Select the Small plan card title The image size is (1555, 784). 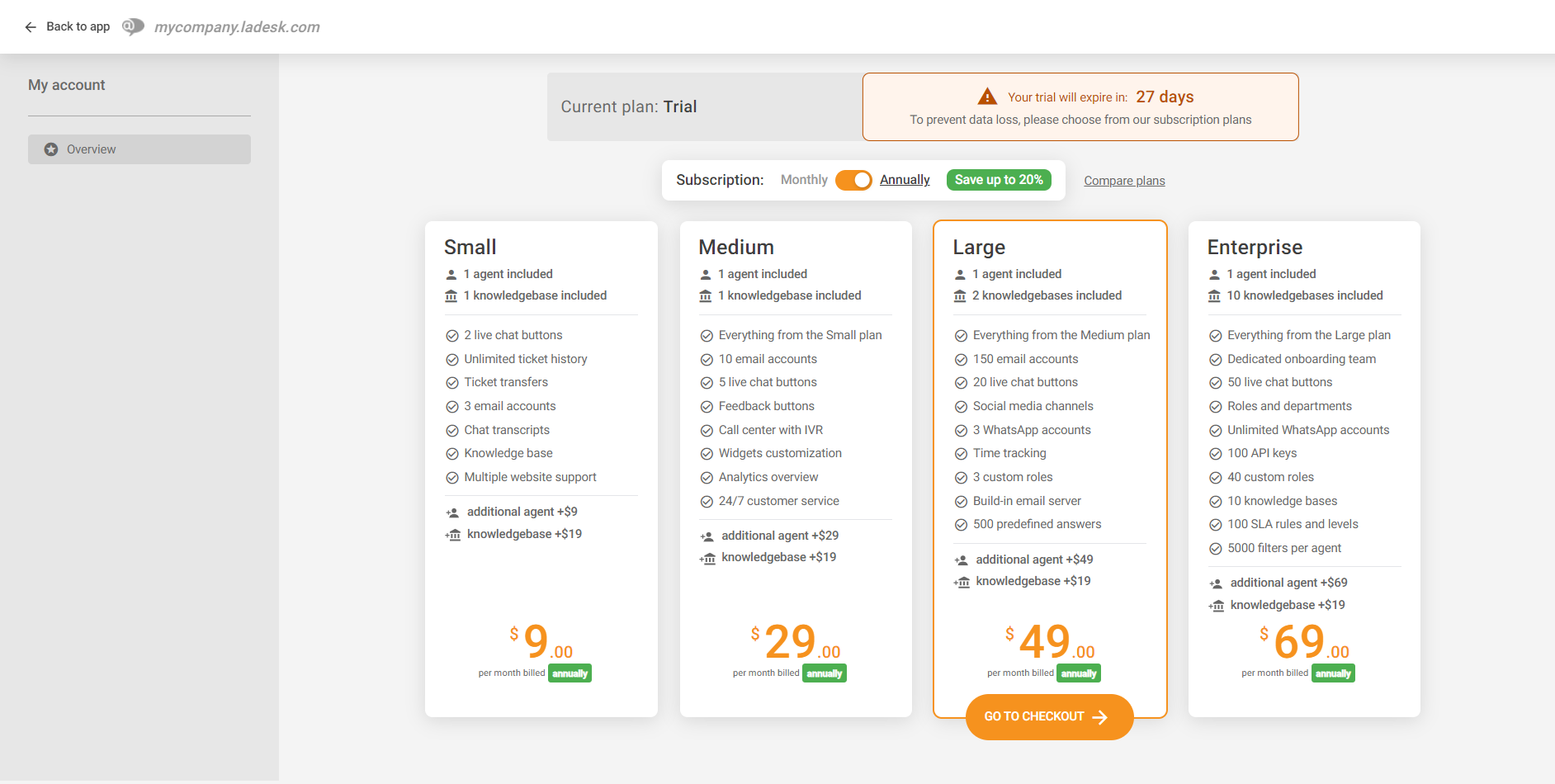point(470,247)
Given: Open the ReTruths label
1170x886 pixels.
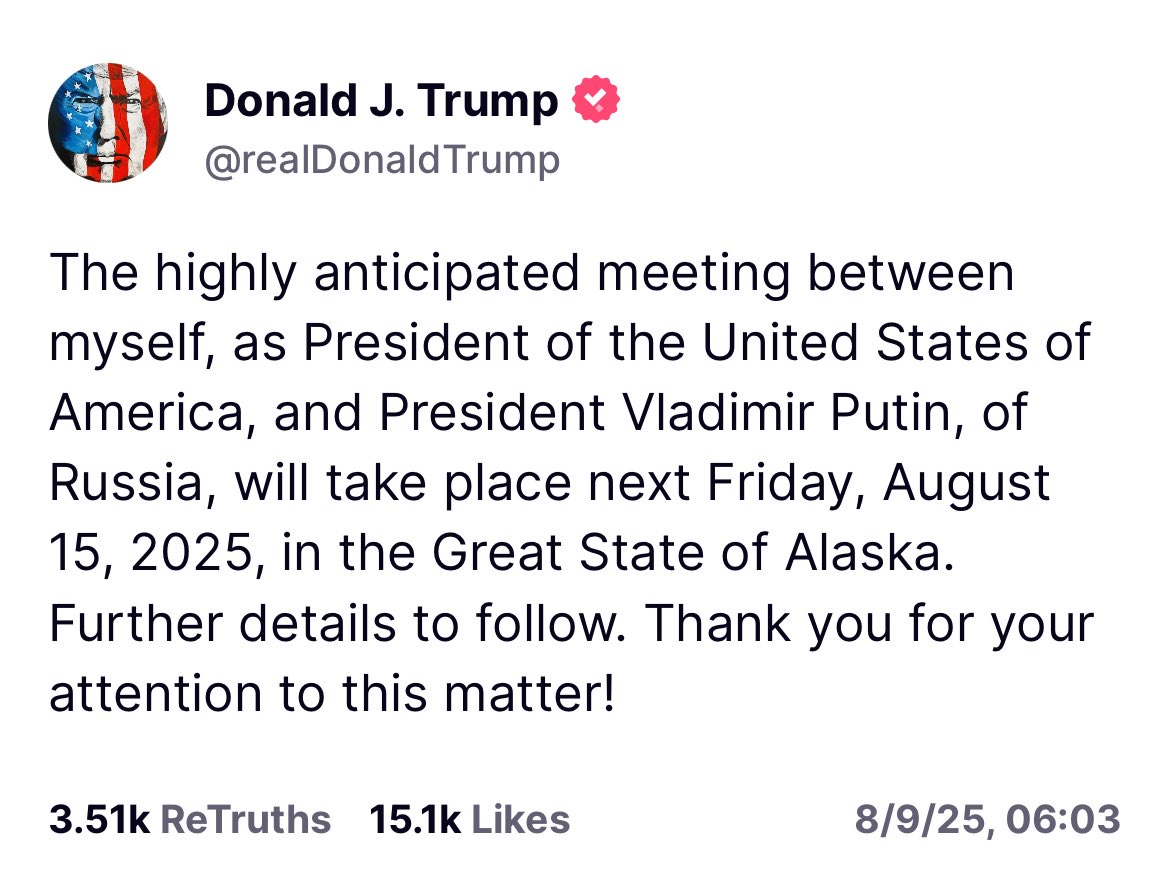Looking at the screenshot, I should pyautogui.click(x=245, y=820).
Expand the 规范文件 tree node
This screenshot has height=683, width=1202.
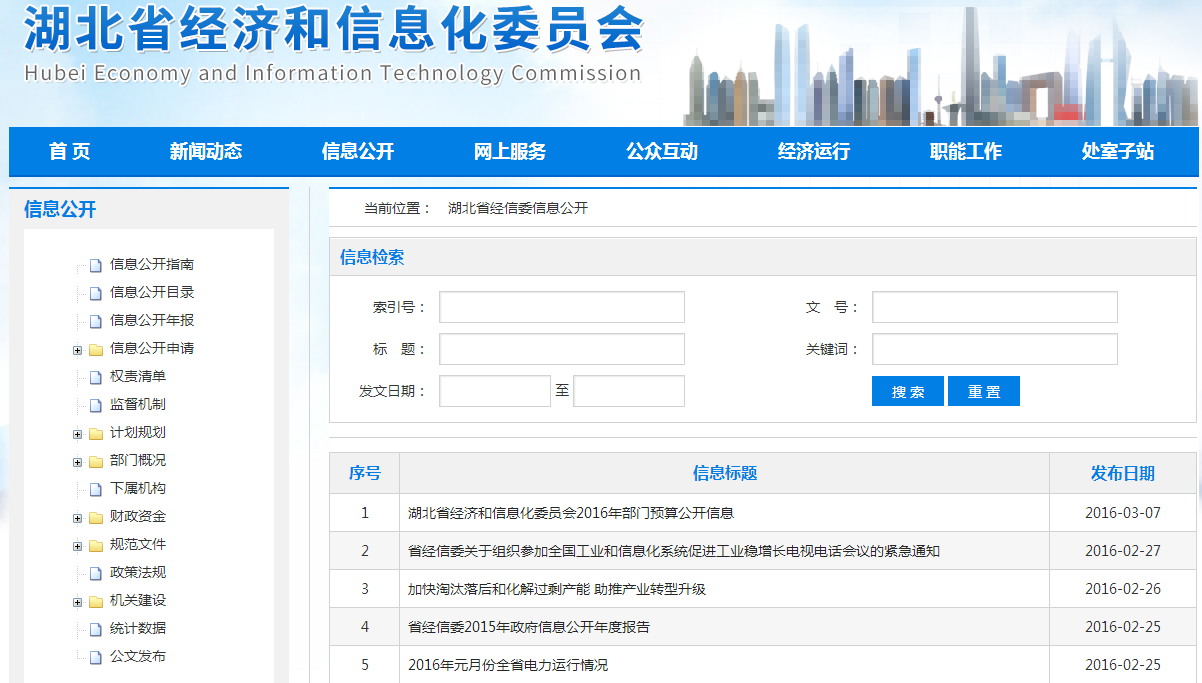click(77, 546)
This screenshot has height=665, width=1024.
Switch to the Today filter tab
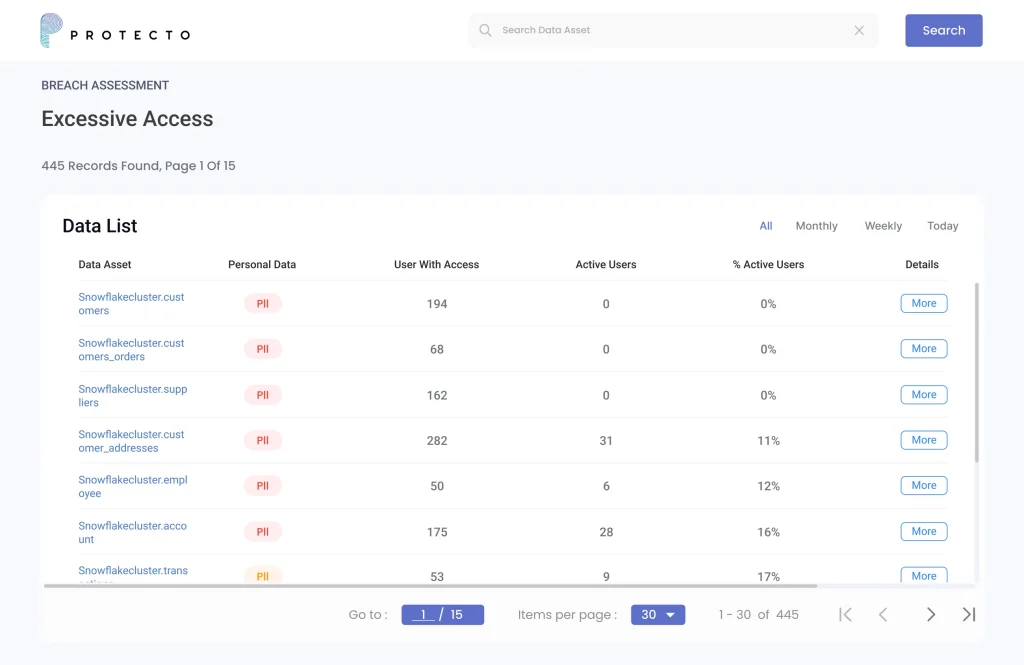(x=942, y=226)
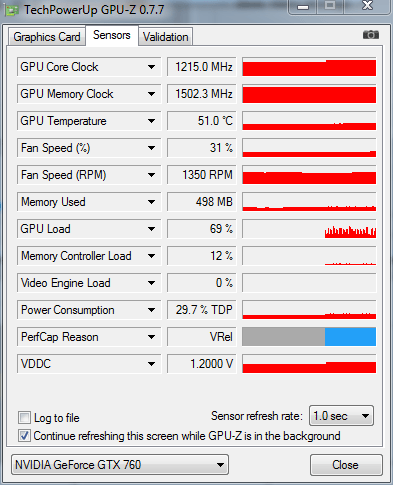
Task: Click the Close button
Action: coord(346,465)
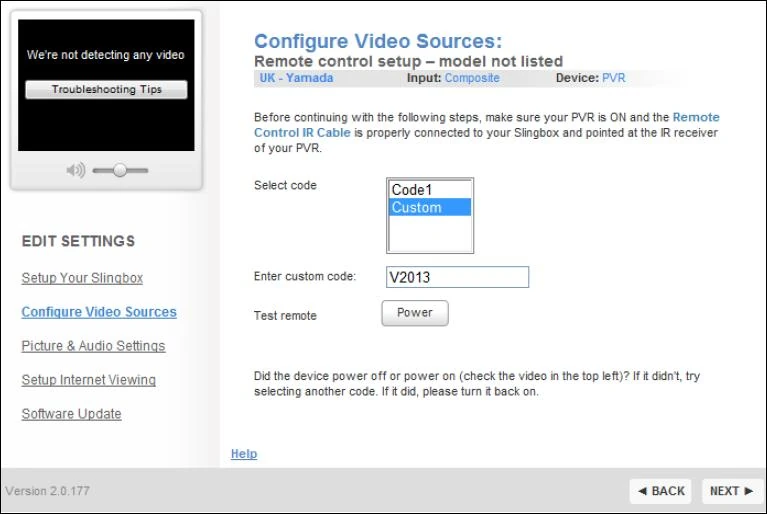Open Picture & Audio Settings
This screenshot has width=767, height=514.
pyautogui.click(x=93, y=346)
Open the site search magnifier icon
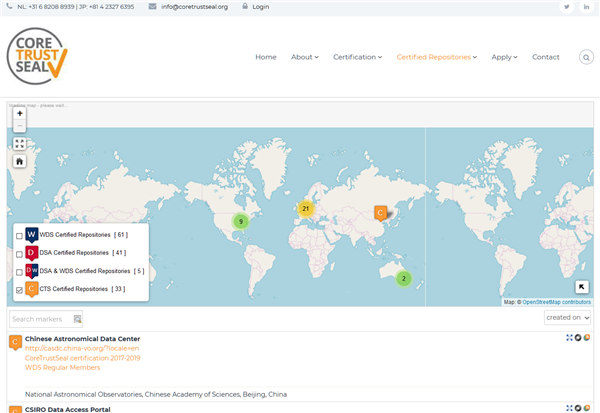The height and width of the screenshot is (413, 600). point(586,57)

----------

(Assigned task) Output exactly the lines from the line with "Expand the 规范文件 tree node" to the last line of the records, including both, and leave every picture out.

(Solved problem)
Expand the 规范文件 tree node
This screenshot has height=683, width=1202.
click(77, 546)
This screenshot has height=665, width=1024.
Switch to the Today filter tab
(x=942, y=226)
Task: Click the Close button
Action: coord(346,465)
Open Picture & Audio Settings
This screenshot has width=767, height=514.
pyautogui.click(x=93, y=346)
Open the site search magnifier icon
The height and width of the screenshot is (413, 600). point(586,57)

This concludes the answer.